◆ What you will do ◆
Print every line of the data word for word.

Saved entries

----

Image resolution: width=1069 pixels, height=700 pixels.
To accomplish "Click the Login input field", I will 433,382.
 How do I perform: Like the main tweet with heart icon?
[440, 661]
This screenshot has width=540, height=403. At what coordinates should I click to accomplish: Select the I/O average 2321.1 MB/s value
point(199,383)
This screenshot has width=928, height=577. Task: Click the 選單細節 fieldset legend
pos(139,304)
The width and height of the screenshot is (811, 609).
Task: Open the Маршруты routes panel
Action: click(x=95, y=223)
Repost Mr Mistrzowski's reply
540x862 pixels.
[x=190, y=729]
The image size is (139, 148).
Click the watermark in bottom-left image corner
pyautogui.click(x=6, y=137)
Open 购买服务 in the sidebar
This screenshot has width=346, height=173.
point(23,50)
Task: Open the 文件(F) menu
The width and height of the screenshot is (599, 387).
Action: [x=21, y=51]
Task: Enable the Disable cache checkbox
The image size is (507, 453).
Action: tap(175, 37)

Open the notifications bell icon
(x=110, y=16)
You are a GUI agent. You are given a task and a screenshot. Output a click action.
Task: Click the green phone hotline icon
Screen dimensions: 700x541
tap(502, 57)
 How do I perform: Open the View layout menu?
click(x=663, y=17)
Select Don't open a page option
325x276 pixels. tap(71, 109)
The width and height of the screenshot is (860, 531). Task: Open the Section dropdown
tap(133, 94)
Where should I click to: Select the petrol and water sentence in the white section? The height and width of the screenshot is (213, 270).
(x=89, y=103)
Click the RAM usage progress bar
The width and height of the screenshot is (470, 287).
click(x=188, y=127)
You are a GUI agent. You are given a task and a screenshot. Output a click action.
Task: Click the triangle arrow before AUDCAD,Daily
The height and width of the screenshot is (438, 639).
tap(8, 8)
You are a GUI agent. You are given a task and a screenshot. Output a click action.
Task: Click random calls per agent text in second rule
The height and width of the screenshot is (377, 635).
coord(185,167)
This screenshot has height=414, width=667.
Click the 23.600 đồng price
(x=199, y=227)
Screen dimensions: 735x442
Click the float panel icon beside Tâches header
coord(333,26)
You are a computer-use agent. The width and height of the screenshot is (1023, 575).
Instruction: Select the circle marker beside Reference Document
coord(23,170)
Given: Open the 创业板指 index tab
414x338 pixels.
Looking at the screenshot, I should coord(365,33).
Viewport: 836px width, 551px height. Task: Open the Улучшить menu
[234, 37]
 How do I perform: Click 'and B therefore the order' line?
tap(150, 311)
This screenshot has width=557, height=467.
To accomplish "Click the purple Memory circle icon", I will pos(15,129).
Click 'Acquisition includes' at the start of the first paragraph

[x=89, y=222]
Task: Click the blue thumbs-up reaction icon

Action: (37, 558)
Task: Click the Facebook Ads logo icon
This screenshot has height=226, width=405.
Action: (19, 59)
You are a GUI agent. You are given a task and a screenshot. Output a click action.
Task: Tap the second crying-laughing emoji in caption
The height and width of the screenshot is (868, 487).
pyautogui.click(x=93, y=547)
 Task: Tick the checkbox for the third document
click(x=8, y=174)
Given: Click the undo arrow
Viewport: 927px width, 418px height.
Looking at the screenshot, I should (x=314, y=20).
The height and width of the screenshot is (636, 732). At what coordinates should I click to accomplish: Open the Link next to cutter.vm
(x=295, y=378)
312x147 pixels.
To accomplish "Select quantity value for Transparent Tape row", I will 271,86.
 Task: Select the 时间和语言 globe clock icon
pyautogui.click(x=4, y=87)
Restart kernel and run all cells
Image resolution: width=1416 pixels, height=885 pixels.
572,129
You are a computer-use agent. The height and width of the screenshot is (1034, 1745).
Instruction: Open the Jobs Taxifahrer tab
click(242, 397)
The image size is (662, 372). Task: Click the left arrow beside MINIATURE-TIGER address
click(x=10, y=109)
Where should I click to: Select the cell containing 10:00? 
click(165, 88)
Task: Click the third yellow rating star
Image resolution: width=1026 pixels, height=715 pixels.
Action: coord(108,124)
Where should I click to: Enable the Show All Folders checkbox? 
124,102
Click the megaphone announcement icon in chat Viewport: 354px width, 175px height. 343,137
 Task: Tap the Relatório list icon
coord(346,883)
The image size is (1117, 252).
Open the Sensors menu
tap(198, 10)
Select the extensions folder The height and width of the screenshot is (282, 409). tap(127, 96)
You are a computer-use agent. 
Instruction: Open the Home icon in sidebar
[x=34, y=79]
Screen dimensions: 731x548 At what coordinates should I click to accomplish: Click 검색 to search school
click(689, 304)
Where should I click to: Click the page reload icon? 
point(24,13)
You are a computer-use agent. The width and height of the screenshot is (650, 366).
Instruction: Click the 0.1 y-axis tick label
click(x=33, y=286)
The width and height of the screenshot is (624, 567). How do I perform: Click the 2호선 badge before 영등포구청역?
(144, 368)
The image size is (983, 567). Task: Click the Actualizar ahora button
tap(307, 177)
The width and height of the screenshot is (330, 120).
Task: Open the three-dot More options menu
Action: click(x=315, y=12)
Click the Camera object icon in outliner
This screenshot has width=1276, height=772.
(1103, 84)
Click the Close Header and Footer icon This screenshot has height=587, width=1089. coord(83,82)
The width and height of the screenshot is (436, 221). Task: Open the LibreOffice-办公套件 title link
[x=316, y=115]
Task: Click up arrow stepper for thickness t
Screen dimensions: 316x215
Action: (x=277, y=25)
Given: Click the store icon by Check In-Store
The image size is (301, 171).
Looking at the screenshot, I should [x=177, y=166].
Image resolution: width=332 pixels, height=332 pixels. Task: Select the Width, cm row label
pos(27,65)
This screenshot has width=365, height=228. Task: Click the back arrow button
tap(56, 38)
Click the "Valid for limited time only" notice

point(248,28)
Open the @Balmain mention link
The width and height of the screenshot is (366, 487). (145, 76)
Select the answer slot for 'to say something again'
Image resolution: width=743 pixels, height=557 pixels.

----

◆ The answer ◆
Image resolution: width=1069 pixels, height=700 pixels.
To accomplish "Click the Login input field", I will 433,382.
 How do I perform: Like the main tweet with heart icon?
[440, 661]
This screenshot has width=540, height=403. At what coordinates should I click to accomplish: Select the I/O average 2321.1 MB/s value
point(199,383)
This screenshot has width=928, height=577. Task: Click the 選單細節 fieldset legend
pos(139,304)
The width and height of the screenshot is (811, 609).
Task: Open the Маршруты routes panel
Action: click(x=95, y=223)
Repost Mr Mistrzowski's reply
540x862 pixels.
[x=190, y=729]
The image size is (139, 148).
Click the watermark in bottom-left image corner
pyautogui.click(x=6, y=137)
Open 购买服务 in the sidebar
This screenshot has width=346, height=173.
point(23,50)
Task: Open the 文件(F) menu
The width and height of the screenshot is (599, 387).
Action: [x=21, y=51]
Task: Enable the Disable cache checkbox
The image size is (507, 453).
Action: tap(175, 37)

Open the notifications bell icon
(x=110, y=16)
You are a GUI agent. You are given a task and a screenshot. Output a click action.
Task: Click the green phone hotline icon
Screen dimensions: 700x541
tap(502, 57)
 How do I perform: Open the View layout menu?
click(x=663, y=17)
Select Don't open a page option
325x276 pixels. tap(71, 109)
The width and height of the screenshot is (860, 531). Task: Open the Section dropdown
tap(133, 94)
Where should I click to: Select the petrol and water sentence in the white section? The height and width of the screenshot is (213, 270).
(x=89, y=103)
Click the RAM usage progress bar
The width and height of the screenshot is (470, 287).
click(x=188, y=127)
You are a GUI agent. You are given a task and a screenshot. Output a click action.
Task: Click the triangle arrow before AUDCAD,Daily
The height and width of the screenshot is (438, 639).
tap(8, 8)
You are a GUI agent. You are given a task and a screenshot. Output a click action.
Task: Click random calls per agent text in second rule
The height and width of the screenshot is (377, 635).
coord(185,167)
This screenshot has height=414, width=667.
Click the 23.600 đồng price
(x=199, y=227)
Screen dimensions: 735x442
Click the float panel icon beside Tâches header
coord(333,26)
You are a computer-use agent. The width and height of the screenshot is (1023, 575).
Instruction: Select the circle marker beside Reference Document
coord(23,170)
Given: Open the 创业板指 index tab
414x338 pixels.
Looking at the screenshot, I should coord(365,33).
Viewport: 836px width, 551px height. Task: Open the Улучшить menu
[234, 37]
 How do I perform: Click 'and B therefore the order' line?
tap(150, 311)
This screenshot has width=557, height=467.
To accomplish "Click the purple Memory circle icon", I will pos(15,129).
Click 'Acquisition includes' at the start of the first paragraph

[x=89, y=222]
Task: Click the blue thumbs-up reaction icon

Action: (37, 558)
Task: Click the Facebook Ads logo icon
This screenshot has height=226, width=405.
Action: (19, 59)
You are a GUI agent. You are given a task and a screenshot. Output a click action.
Task: Tap the second crying-laughing emoji in caption
The height and width of the screenshot is (868, 487).
pyautogui.click(x=93, y=547)
 Task: Tick the checkbox for the third document
click(x=8, y=174)
Given: Click the undo arrow
Viewport: 927px width, 418px height.
Looking at the screenshot, I should (x=314, y=20).
The height and width of the screenshot is (636, 732). At what coordinates should I click to accomplish: Open the Link next to cutter.vm
(x=295, y=378)
312x147 pixels.
To accomplish "Select quantity value for Transparent Tape row", I will 271,86.
 Task: Select the 时间和语言 globe clock icon
pyautogui.click(x=4, y=87)
Restart kernel and run all cells
Image resolution: width=1416 pixels, height=885 pixels.
572,129
You are a computer-use agent. The height and width of the screenshot is (1034, 1745).
Instruction: Open the Jobs Taxifahrer tab
click(242, 397)
The image size is (662, 372). Task: Click the left arrow beside MINIATURE-TIGER address
click(x=10, y=109)
Where should I click to: Select the cell containing 10:00? 
click(165, 88)
Task: Click the third yellow rating star
Image resolution: width=1026 pixels, height=715 pixels.
Action: coord(108,124)
Where should I click to: Enable the Show All Folders checkbox? 
124,102
Click the megaphone announcement icon in chat Viewport: 354px width, 175px height. 343,137
 Task: Tap the Relatório list icon
coord(346,883)
The image size is (1117, 252).
Open the Sensors menu
tap(198, 10)
Select the extensions folder The height and width of the screenshot is (282, 409). tap(127, 96)
You are a computer-use agent. 
Instruction: Open the Home icon in sidebar
[x=34, y=79]
Screen dimensions: 731x548 At what coordinates should I click to accomplish: Click 검색 to search school
click(689, 304)
Where should I click to: Click the page reload icon? 
point(24,13)
You are a computer-use agent. The width and height of the screenshot is (650, 366).
Instruction: Click the 0.1 y-axis tick label
click(x=33, y=286)
The width and height of the screenshot is (624, 567). How do I perform: Click the 2호선 badge before 영등포구청역?
(144, 368)
The image size is (983, 567). Task: Click the Actualizar ahora button
tap(307, 177)
The width and height of the screenshot is (330, 120).
Task: Open the three-dot More options menu
Action: click(x=315, y=12)
Click the Camera object icon in outliner
This screenshot has width=1276, height=772.
(1103, 84)
Click the Close Header and Footer icon This screenshot has height=587, width=1089. coord(83,82)
The width and height of the screenshot is (436, 221). Task: Open the LibreOffice-办公套件 title link
[x=316, y=115]
Task: Click up arrow stepper for thickness t
Screen dimensions: 316x215
Action: (x=277, y=25)
Given: Click the store icon by Check In-Store
The image size is (301, 171).
Looking at the screenshot, I should [x=177, y=166].
Image resolution: width=332 pixels, height=332 pixels. Task: Select the Width, cm row label
pos(27,65)
This screenshot has width=365, height=228. Task: Click the back arrow button
tap(56, 38)
Click the "Valid for limited time only" notice

point(248,28)
Open the @Balmain mention link
The width and height of the screenshot is (366, 487). (145, 76)
Select the answer slot for 'to say something again'
Image resolution: width=743 pixels, height=557 pixels.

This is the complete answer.